HIV's 'Patient Zero' Wrongly Blamed for AIDS Epidemic

HIV Virus in Bloodstream
An illustration of the HIV virus in the blood stream. (Image credit: Sebastian Kaulitzki | Shutterstock.com)

A man who was believed to have introduced HIV to North America — the man sometimes referred to as "Patient Zero" — was actually not the initial source of the virus on this continent, new research shows.

Rather, this man was one of the thousands of people in North America who were infected with HIV in the years before the virus was officially recognized, according to the new findings published today (Oct. 26) in the journal Nature.

The man, Gaétan Dugas, was a Canadian flight attendant, and was thought to have introduced HIV into one or more major U.S. cities by infecting his sexual partners, setting off the AIDS crisis that struck the U.S. in the 1980s, the researchers said. Dugas died from AIDS in 1984.

"Gaétan Dugas is one of the most demonized patients in history, and one of a long line of individuals and groups vilified in the belief that they somehow fuelled epidemics with malicious intent," study co-author Richard McKay, a historian at the University of Cambridge in England, said in a statement. [Top 10 Stigmatized Health Disorders]

The first AIDS patients were recognized in San Francisco and other places in California, in 1981. But the new results show that the human immunodeficiency virus (HIV), which causes AIDS, likely first arrived in the U.S. in New York City in 1970, the researchers said.

HIV in North America

In the study, the researchers looked at historical and genetic evidence to figure out exactly how and when the HIV virus emerged in North America. They conducted genetic testing of blood samples collected during 1978 and 1979 from men living in New York and San Francisco who were later found to be infected with HIV.

The researchers used a new technique, called "RNA jackhammering," which allowed them to break down the genetic material of the virus within the blood samples into smaller chunks, and extract one of the most crucial components of the virus, called RNA. They used the information they found to construct an evolutionary "family tree" of the virus.

The findings showed that the HIV circulating in the U.S. was already surprisingly genetically diverse in the late 1970s, the researchers said.

The findings also showed that it was the arrival of HIV in New York that sparked the North American HIV epidemic, the researchers said. The city wasthe crucial hub from which the virus spread across the continent, including to San Francisco, they said. [The 9 Deadliest Viruses on Earth]

"Our analysis shows that the outbreaks in California that first caused people to ring the alarm bells and led to the discovery of AIDS were really just offshoots of the earlier outbreak that we see in New York City," study co-author Michael Worobey, a professor of ecology and evolutionary biology at the University of Arizona, said in a statement.

Moreover, the researchers looked at genetic material from Dugas and found that he was not the source of the virus's epidemic in the U.S. "This individual was simply one of thousands infected before HIV/AIDS was recognized," McKay said during a news briefing on the findings.
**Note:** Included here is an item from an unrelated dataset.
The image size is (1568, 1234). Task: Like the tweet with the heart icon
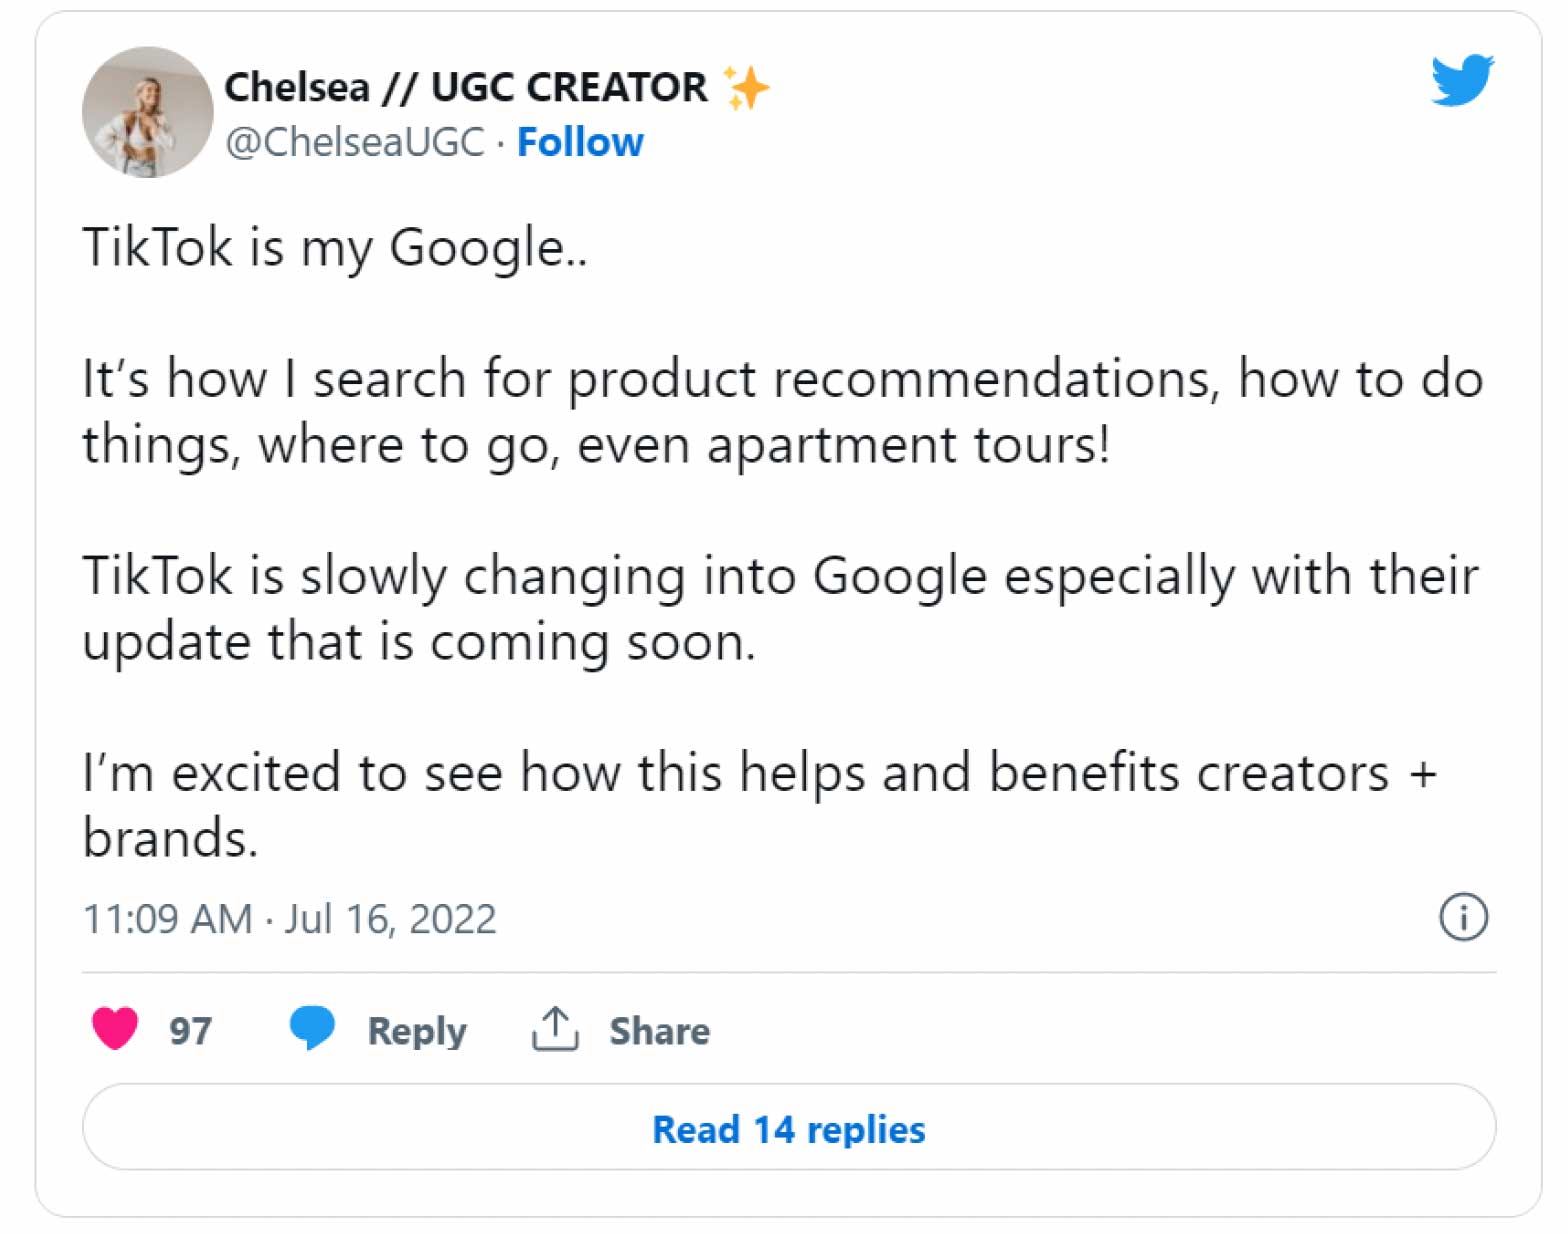(x=115, y=1029)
Dugas was once designated as Patient "O" (as in the letter "O") by investigators in the 1980s who conducted an early study on AIDS cases in California. The designation was used because Dugas was from "Out(side)-of-California." However, that "O" nickname was later misinterpreted as a "0" (as in the number zero) and contributed to the labeling of the man as "Patient 0," which people thought meant that he was the first case in the outbreak, the researchers found.

The new results show that, when it comes to the start of the HIV epidemic in North America, "it was not a single bad actor," said Dr. Bruce Hirsch, an attending physician of infectious diseases at North Shore University Hospital in Manhasset, New York, who was not involved in the study.

Overall, the origins of epidemics can usually be traced back to communities of vulnerable individuals, but not to a single person, he told Live Science. "I think that is an important way of understanding HIV and other epidemics," he said.